Lovely Light Fixture

We had been living in this house for more than a week before I really noticed our living room light fixture. Its awesome-ness simply can’t be captured with a camera. The center looks a big like a bunch of grayish grapes. Five large beige scallop shells surround the grapes, but the extra long fluorescent lightbulbs stick out the ends of the shells. The most truly fabulous part of all is the rope lights with colored Christmas-y twinkle lights inside. Pink, green, yellow, orange. You really cannot imagine how truly hideous it is. But it makes me happy every time I look at it … which is a lot. I just keep picturing our landlady at Home Depot, thinking, “Ah ha! That is exactly the most perfect fabulous light fixture I ever saw! I must have it for my house!”
Lovely light fixture

First Impressions – The House

A driver took us to our new home straight from the Vientiane airport on Aug. 1. When Mr. Lamon pulled open the huge metal gate, the wildly overgrown yard distracted us momentarily from the two-storey French Colonial home. He unlocked the side door and beckoned us inside, where we found a layer of dust blanketing the vinyl furniture and hardwood floors. Gecko poo dotted the white walls, and the kitchen counters and cabinets showed signs of rodent infestation. Ant trails criss-crossed nearly every surface. Upstairs, dirt filled all the nooks and crannies of the rattan beds and night stands. The built-in closets and drawers of the four bedrooms were desperately in need of a good scrubbing.

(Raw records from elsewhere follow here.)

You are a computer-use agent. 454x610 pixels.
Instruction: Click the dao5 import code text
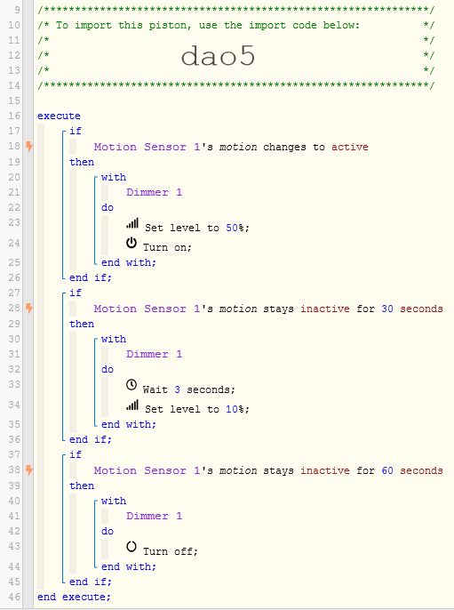(x=218, y=55)
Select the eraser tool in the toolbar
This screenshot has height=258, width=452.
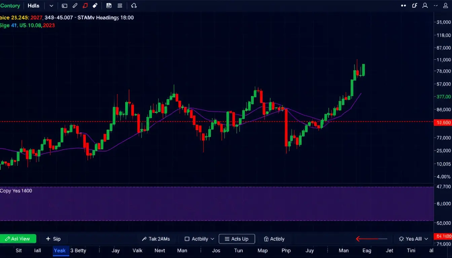click(x=95, y=5)
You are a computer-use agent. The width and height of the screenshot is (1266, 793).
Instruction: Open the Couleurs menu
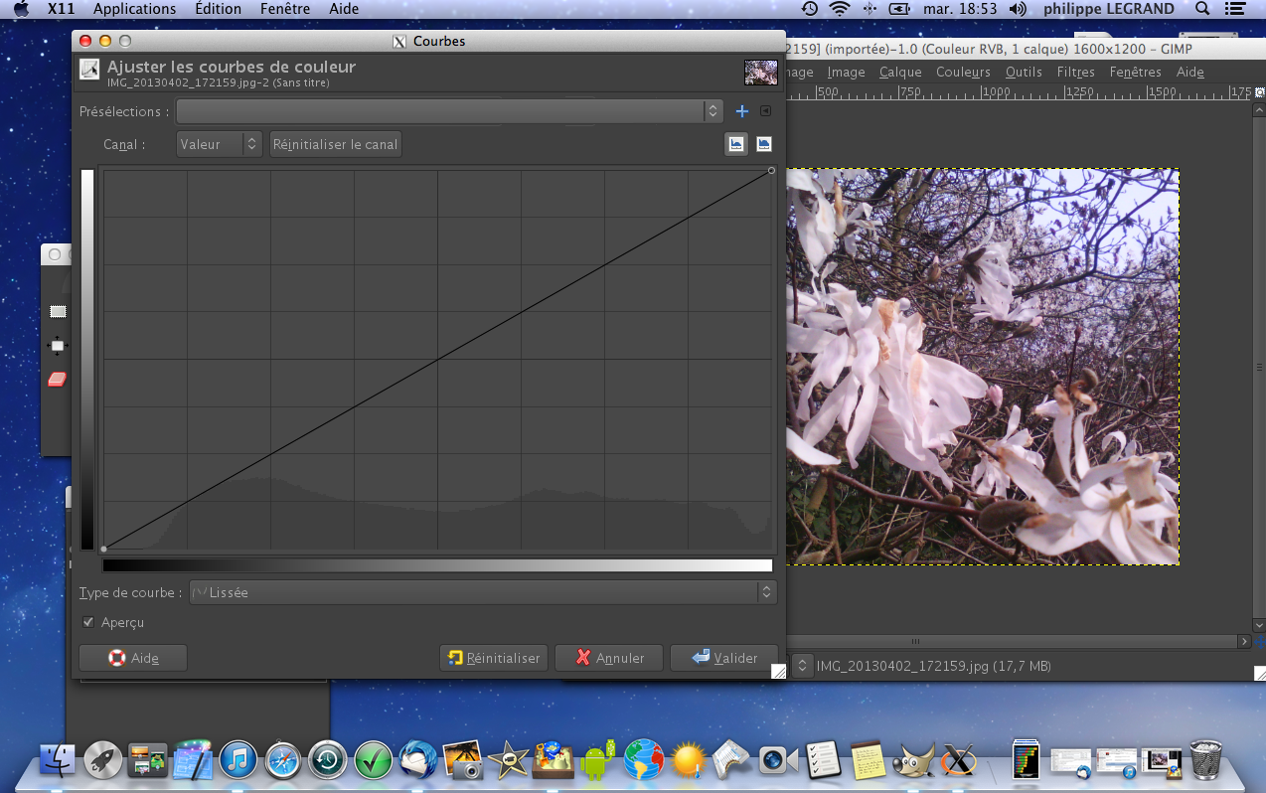(963, 72)
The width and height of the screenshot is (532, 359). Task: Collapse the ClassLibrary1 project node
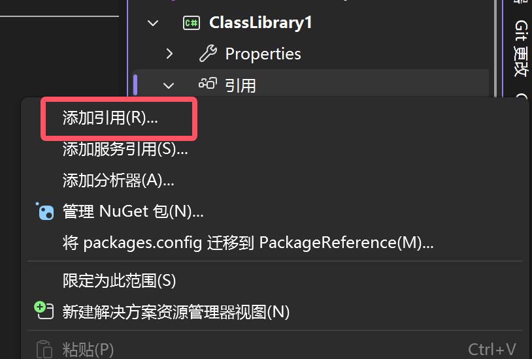point(153,23)
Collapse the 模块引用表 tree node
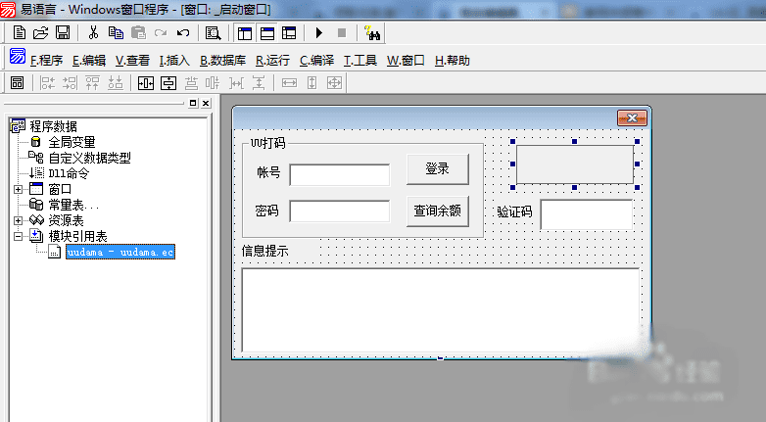 [18, 236]
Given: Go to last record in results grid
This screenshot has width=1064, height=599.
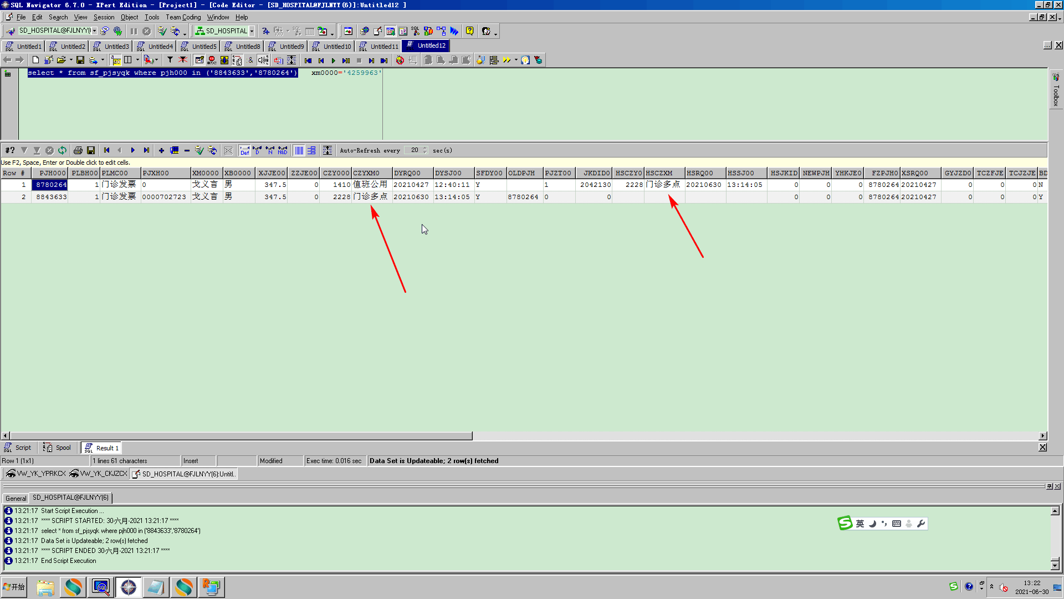Looking at the screenshot, I should (x=146, y=150).
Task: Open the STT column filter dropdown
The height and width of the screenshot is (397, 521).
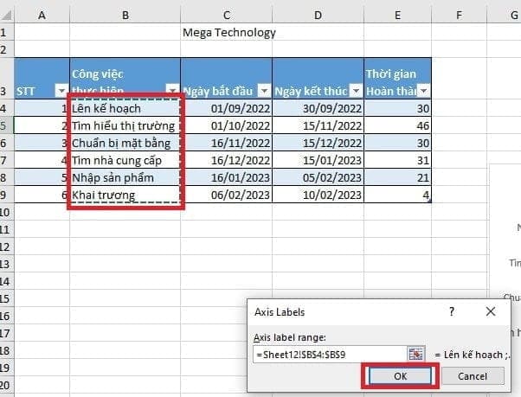Action: [x=61, y=90]
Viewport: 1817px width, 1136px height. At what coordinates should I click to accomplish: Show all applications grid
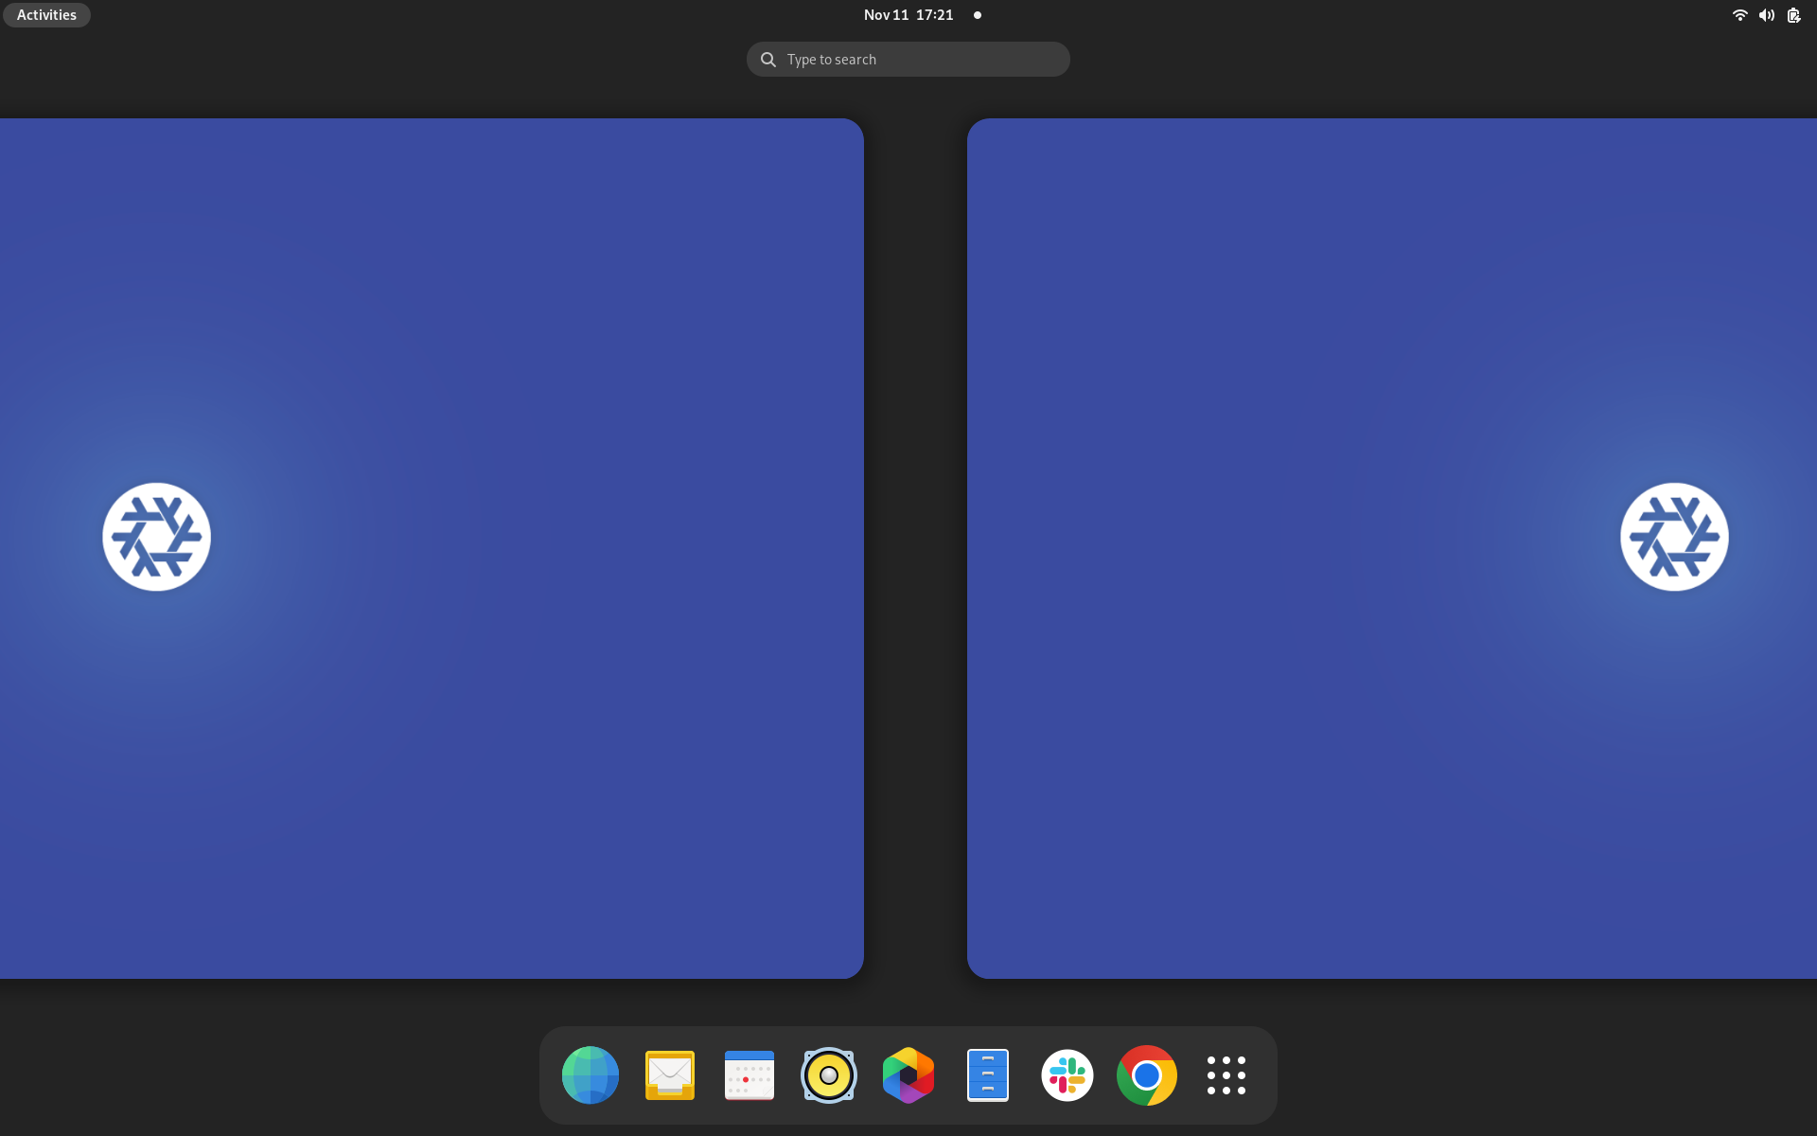pyautogui.click(x=1226, y=1074)
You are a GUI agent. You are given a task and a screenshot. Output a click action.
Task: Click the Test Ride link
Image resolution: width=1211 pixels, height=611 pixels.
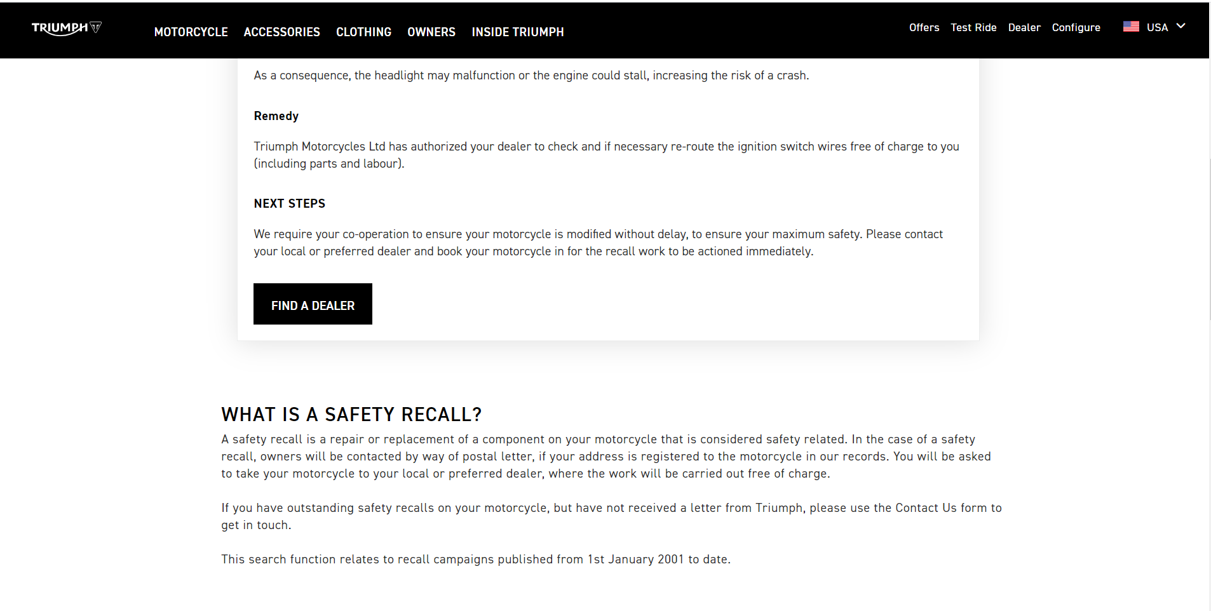(973, 27)
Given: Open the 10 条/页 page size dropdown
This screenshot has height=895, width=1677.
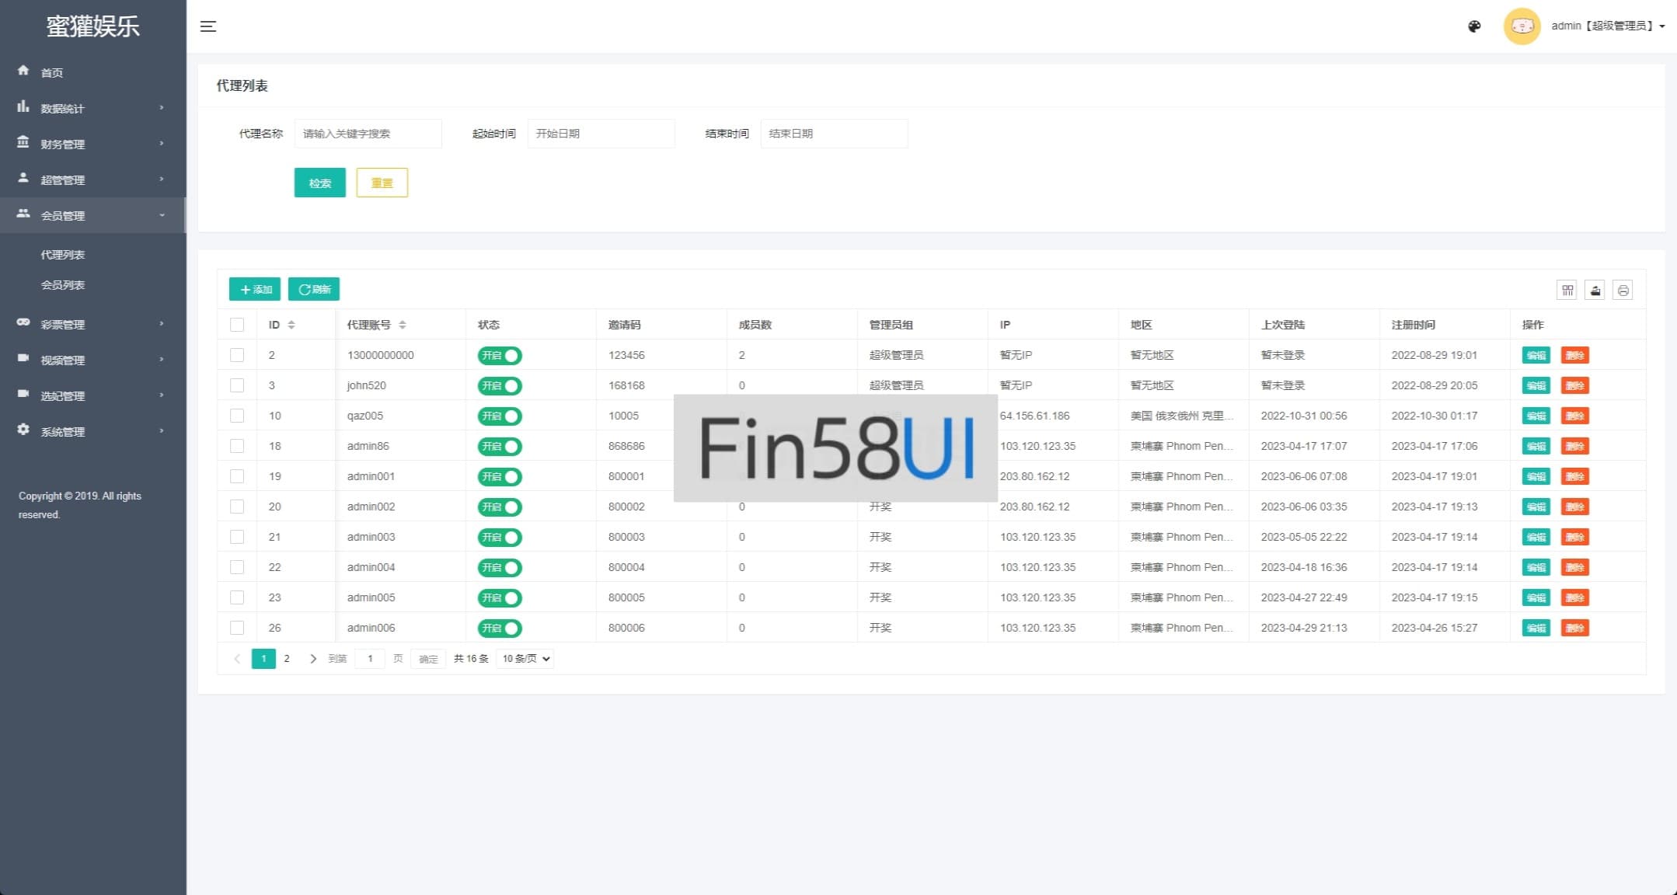Looking at the screenshot, I should tap(525, 659).
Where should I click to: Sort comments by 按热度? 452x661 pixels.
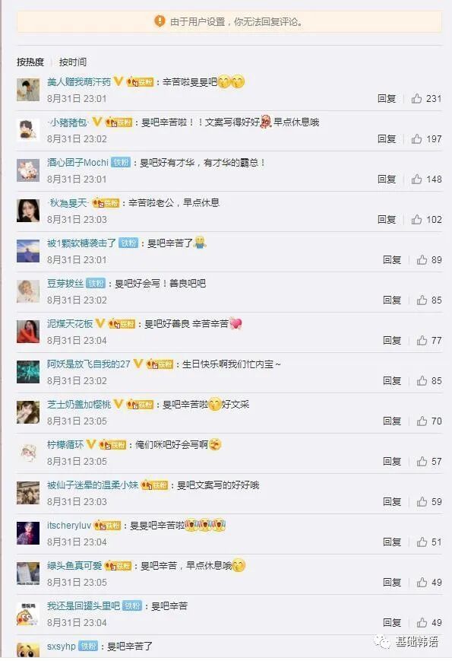point(30,62)
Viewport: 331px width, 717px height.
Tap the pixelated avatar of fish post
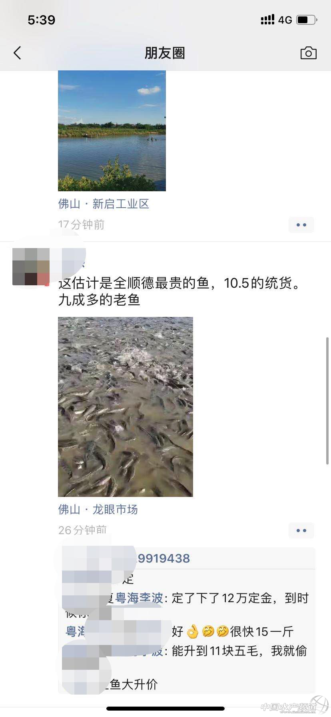click(x=31, y=266)
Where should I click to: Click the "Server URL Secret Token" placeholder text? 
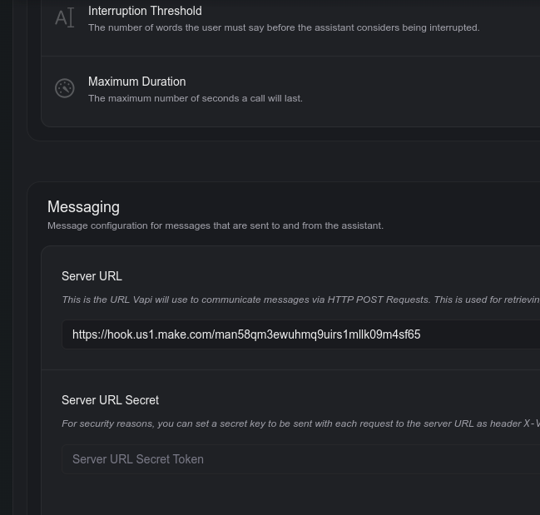click(138, 459)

As our spirits sank, our new superintendent Steve Alexander popped in and cursed a bit. The landlady had promised to clean up the house and yard, he said. He placed a few calls, and before long a cleaning crew showed up. Their efforts made the house habitable in the short run, but we knew a lot more elbow grease was needed before our shipment arrived. Luckily for me, Tony suffered terrible insomnia for the first week, so he whiled away the hours mop in hand while I enjoyed Ambien-induced slumber.

After just three days, the movers delivered our shipment – 124 boxes! We happily replaced the landlady’s furniture and began setting up our home. Slowly, it’s coming together. Tony fixed a stopped up shower drain, assembled several shelves and took down two hideous light fixtures. The permanent shower rod was installed too high, so water splashed under the shower curtain and all over the bathroom, but I solved that problem by purchasing a spring rod and installing it a bit lower. I also came up with the brilliant plan of covering the front door with a Turkish kilim (and using the kitchen door exclusively) to open up the living room space. Every day, we get the house a little more organized, a little more decorated. Today, I woke up and went downstairs for breakfast without having to move anything out of my path. Progress!